図の右上に位置するヨーロッパの小国では、文化的・社会的な亀裂(クリーヴィッジ)が存在しており、人々の価値観も多様である。各々のセクターが対立を乗り越え合意によって政治を為していくのが、多極共存型でありコンセンサス型である。
一方、多数決型民主主義では多数派こそが正義であると考える。よって与党が法を定めるし、違憲審査制などもない。典型的なのはイギリスであり、故にウェストミンスター型とも呼ばれる。
自由主義・民主主義の観点から
待鳥聡史先生は上記類型に若干の修正を加え、選挙制度と執政制度の観点(即ち、民主主義の度合いと自由主義の度合い)から新たに類型を構築した。
選挙制度の比例性が高い「コンセンサス型」「中間型2」の違いは、コンセンサス型では統合の象徴として大統領を置くが、中間型2では連立政権を組む点にある。いずれにせよ多様な意見をもとに政策を練るから、「変換型議会」と呼べるだろう。
一方比例性が低い「中間型1」「多数決型」では2大政党・単独政権の傾向にある。

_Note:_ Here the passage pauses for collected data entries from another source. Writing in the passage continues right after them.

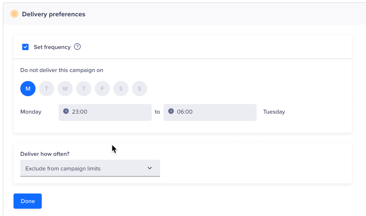Select the Friday day circle

click(102, 89)
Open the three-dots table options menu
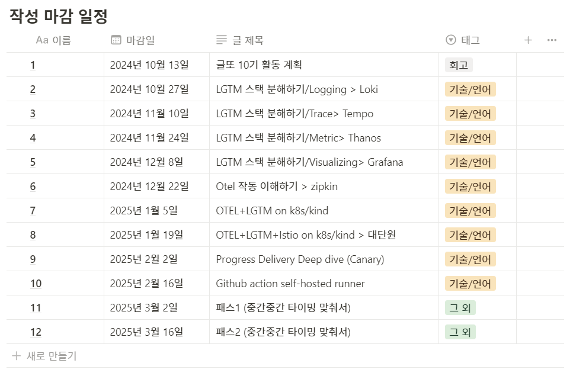573x376 pixels. [552, 40]
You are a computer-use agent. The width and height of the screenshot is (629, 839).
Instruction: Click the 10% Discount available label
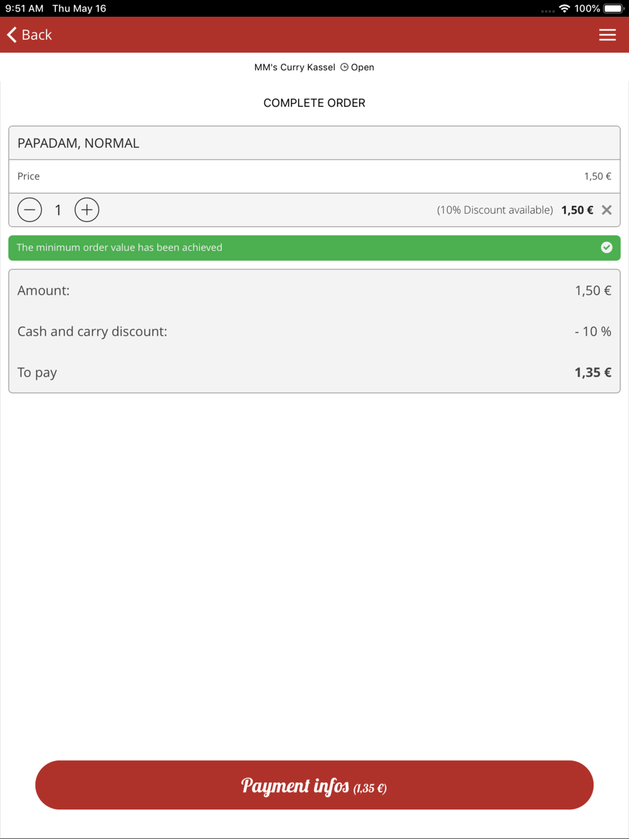(494, 210)
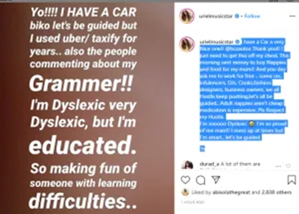Click urielmusicstar username in the caption

click(x=216, y=42)
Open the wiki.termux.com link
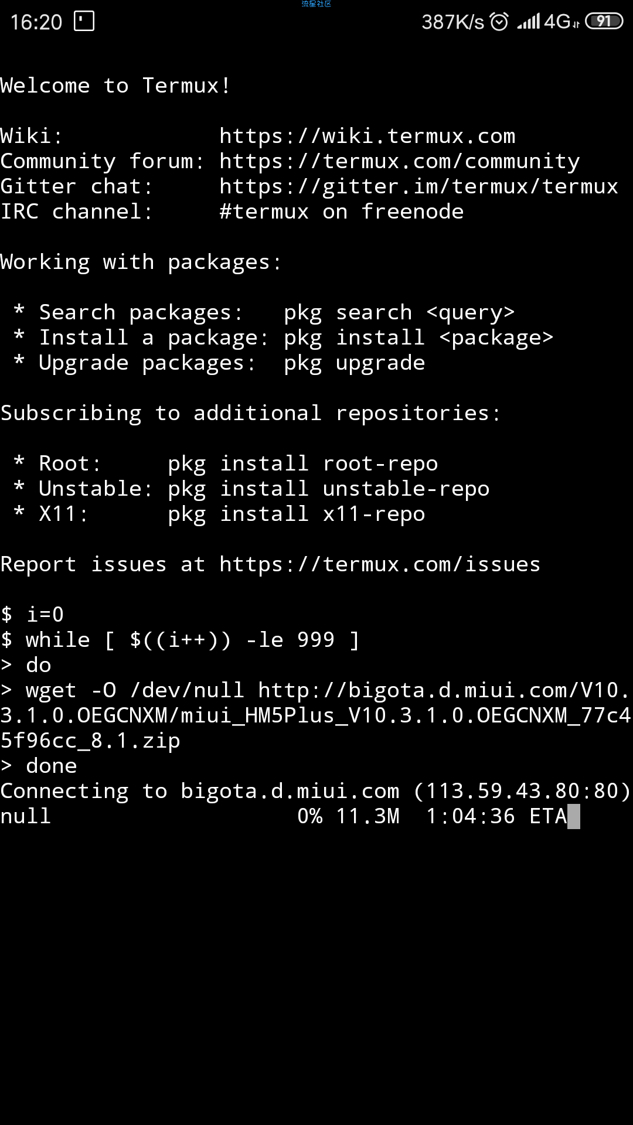The image size is (633, 1125). pyautogui.click(x=367, y=136)
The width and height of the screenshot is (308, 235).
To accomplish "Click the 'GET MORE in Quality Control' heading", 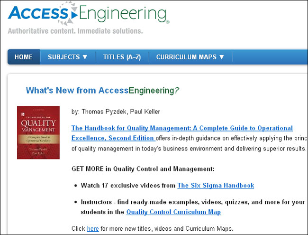I will 143,169.
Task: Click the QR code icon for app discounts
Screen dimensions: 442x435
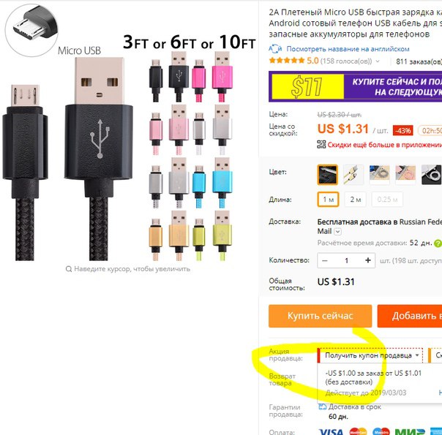Action: pyautogui.click(x=321, y=145)
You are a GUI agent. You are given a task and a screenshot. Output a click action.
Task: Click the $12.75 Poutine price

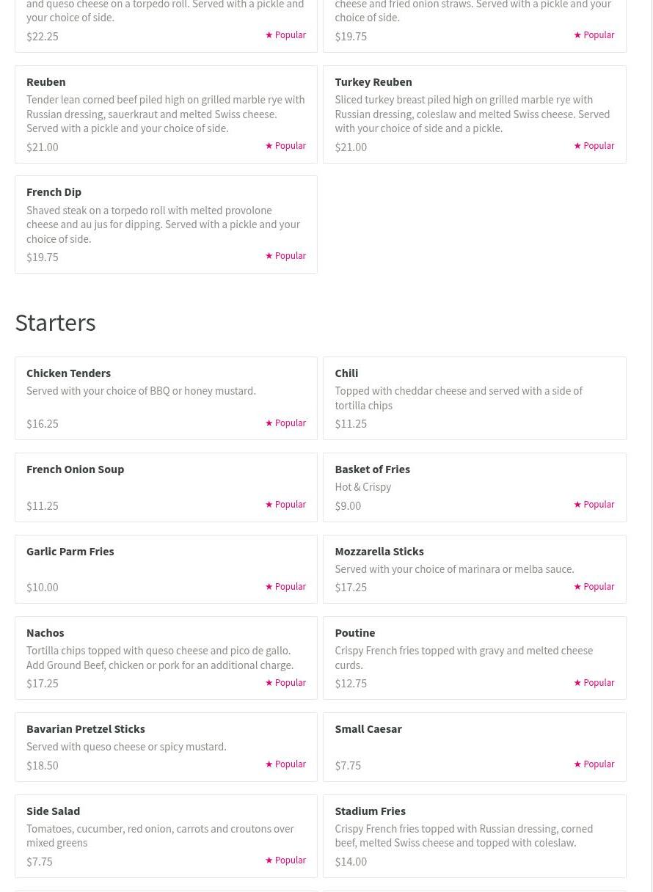(x=351, y=684)
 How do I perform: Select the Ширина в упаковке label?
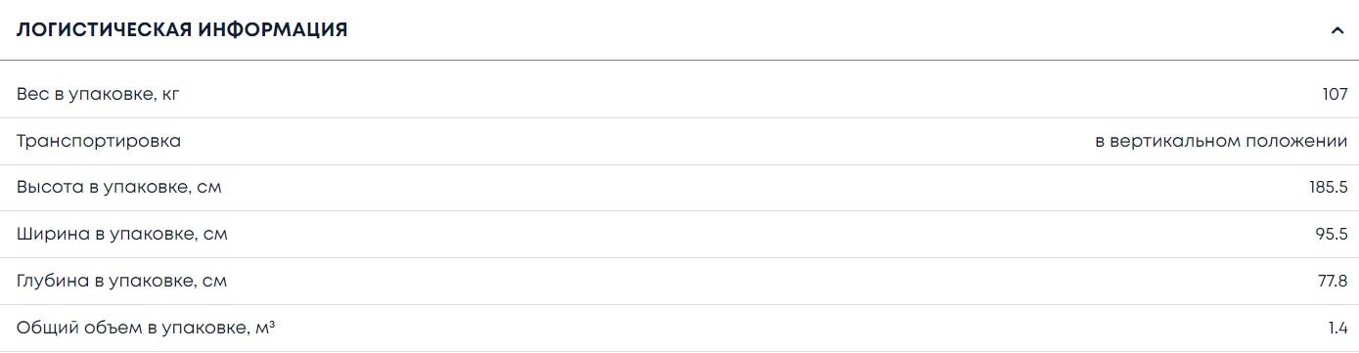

そこでは野党は与党に対し団結して反対するという行動に出るから、「アリーナ型議会」の特徴を持つ。
付記
歴史は全体主義・権威主義による過ちを多く残してきた。その時、「決めすぎる政治」よりも「決められない政治」の方がマシと人々は考えるのではないか。コンセンサス型はそうした人々によって支持されていると思う。